UBI: ignore/overwrite old data/PEBs after flashing

Artem Bityutskiy dedekind1 at gmail.com
Thu Oct 16 04:54:46 PDT 2014


On Thu, 2014-10-16 at 13:38 +0200, Rafał Miłecki wrote:
> On 16 October 2014 13:27, Artem Bityutskiy <dedekind1 at gmail.com> wrote:
> > On Thu, 2014-10-16 at 13:17 +0200, Rafał Miłecki wrote:
> >> On 16 October 2014 12:40, Artem Bityutskiy <dedekind1 at gmail.com> wrote:
> >> > On Thu, 2014-10-16 at 12:29 +0200, Rafał Miłecki wrote:
> >> >> On 16 October 2014 12:09, Artem Bityutskiy <dedekind1 at gmail.com> wrote:
> >> >> > Then the solution would be to pad your image with 0xFFs and write it.
> >> >> > UBI will notice PEBs which do not contain UBI headers and will erase
> >> >> > them in background.
> >> >>
> >> >> That would be trivial trick to implement, however it's far from being
> >> >> user friendly. Most devices have 128 MiB flash and our firmware
> >> >> (OpenWrt) is only ~4 MiB big. It would be a waste of
> >> >> space/bandwidth/time to provide firmware images padded with over 120
> >> >> MiB of 0xFF.
> >> >
> >> > Right, this is a work-around, and it is OK for a work-around to be
> >> > suboptimal, generally speaking.
> >> >
> >> > If you want a more optimal work-around, it will be more intrusive. One
> >> > idea would be to can create a small specialized kernel driver which will
> >> > start before UBI and clean-up your flash: erase PEBs you specify it.
> >> > Something like 'mtd/flashcleaner.ko'.
> >>
> >> I'm not sure if something like this is possible. My driver would need
> >> to have a very good understanding of UBI to know which PEBs to leave
> >> and which to clean. I would need to find out which PEBs were recently
> >> flashed (are part of the just-installed firmware) and which are left
> >> from the previous installation.
> >
> > Why? All you need is to erase all PEBs which contain those "100MiB of
> > rubbish". They will be sequential.
> 
> The problem is all my 118 MiB UBI partition consist of PEBs with UBI
> headers. This is because I was using firmware with UBI partition
> before flashing the new firmware.

Hmm, normally different images have different sequence numbers, because
ubnize picks a random 64-bit number. And UBI will refuse attaching the
flash if it finds out that there is more than one sequence number used.
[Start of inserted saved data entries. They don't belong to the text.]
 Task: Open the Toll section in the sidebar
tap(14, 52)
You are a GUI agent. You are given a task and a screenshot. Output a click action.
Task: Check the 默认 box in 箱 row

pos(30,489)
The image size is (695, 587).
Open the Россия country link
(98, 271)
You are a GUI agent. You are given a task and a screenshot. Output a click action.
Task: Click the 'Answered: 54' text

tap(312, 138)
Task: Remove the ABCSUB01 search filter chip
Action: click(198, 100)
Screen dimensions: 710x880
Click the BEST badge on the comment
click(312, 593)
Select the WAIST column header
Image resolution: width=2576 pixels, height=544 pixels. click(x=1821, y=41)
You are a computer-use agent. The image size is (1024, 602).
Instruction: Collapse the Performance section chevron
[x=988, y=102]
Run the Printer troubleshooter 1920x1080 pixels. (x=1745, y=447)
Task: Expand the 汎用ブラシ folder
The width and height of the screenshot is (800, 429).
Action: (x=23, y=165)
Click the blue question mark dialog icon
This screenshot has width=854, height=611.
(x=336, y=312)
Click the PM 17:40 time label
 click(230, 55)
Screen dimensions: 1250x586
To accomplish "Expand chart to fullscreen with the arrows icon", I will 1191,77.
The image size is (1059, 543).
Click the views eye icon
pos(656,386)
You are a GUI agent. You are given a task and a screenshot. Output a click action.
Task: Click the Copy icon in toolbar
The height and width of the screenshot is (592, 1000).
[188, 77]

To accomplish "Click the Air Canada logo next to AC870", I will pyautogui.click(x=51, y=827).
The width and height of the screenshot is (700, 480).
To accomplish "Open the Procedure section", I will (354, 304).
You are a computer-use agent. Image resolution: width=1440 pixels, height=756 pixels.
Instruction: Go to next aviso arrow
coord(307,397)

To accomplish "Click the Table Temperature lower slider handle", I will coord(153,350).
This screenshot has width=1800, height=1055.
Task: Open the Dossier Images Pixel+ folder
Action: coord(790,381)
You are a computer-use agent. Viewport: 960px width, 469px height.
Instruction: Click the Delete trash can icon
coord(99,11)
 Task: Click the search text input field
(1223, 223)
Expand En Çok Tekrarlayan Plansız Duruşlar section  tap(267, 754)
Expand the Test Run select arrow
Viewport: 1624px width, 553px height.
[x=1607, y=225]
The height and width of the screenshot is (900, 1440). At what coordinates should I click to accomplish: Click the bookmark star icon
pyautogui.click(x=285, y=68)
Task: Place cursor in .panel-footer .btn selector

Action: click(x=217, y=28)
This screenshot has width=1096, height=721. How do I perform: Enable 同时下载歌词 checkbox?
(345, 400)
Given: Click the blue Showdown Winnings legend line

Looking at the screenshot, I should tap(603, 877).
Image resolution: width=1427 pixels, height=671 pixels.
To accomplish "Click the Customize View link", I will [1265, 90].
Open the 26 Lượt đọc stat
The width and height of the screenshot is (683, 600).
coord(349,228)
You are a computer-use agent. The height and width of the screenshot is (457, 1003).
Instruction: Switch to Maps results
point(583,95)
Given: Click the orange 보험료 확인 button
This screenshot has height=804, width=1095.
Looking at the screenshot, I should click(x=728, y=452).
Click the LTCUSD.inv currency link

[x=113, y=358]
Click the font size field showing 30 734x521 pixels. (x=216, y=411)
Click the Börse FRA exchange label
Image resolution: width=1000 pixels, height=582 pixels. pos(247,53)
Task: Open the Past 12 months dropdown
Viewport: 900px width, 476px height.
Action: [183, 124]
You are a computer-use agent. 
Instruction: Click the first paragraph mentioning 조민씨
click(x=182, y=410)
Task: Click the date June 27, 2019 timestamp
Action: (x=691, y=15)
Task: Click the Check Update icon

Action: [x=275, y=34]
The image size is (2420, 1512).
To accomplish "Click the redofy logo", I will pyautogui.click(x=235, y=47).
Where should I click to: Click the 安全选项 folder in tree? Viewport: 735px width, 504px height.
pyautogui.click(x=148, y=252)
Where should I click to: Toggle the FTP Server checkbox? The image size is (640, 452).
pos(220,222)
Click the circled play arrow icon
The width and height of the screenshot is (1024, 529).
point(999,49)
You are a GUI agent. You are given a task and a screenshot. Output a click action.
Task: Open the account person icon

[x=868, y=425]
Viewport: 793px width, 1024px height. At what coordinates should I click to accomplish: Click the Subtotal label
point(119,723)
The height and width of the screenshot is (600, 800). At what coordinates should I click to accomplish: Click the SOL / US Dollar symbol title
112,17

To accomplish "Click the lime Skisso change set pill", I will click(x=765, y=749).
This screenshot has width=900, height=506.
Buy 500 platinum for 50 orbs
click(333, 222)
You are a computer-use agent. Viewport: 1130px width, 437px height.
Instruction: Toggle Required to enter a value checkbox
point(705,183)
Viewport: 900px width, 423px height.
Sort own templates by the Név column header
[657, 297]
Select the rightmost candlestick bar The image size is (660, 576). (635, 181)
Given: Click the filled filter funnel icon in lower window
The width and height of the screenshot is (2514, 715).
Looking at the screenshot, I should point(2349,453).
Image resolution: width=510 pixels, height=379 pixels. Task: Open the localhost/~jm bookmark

Anyway, let's assume the worst case - you have all 100MiB of PEBs
contain UBI headers with the same sequence number. Now you flash your
18MiB image with the same sequence number.

UBI may actually even attach it without complaining. But it will be
completely messed up, you may find random data in your LEBs.

Very bed. Yr cannot fix this from within UBI, because for UBI all blocks
will look valid. So it will mix the new and old data in a random way. Or
it will fail if it find an inconsistency.

> So there is 118 MiB of space filled with UBI-header-ed PEBs, but only
> first few first MiBs of PEBs are coming from the recently flashed
> firmware. The rest of PEBs are old data (but they still contain UBI
> headers).

Yeah, so the point is that if you know that the last PEB of the new
image is X, you may erase all PEBs after X using the 'flashcleaner'
driver.

> If I could modify UBI this would be much easier. I was thinking about
> appending a one special block to the ubinized image. This could be PEB
> with UBI header containing some flag START_ERASING_FROM_HERE. Such a
> flag could be removed after erasing rubbish to minimize the risk of
> situation you described.

This sounds like an elegant solution.

But what if the image contains fastmap?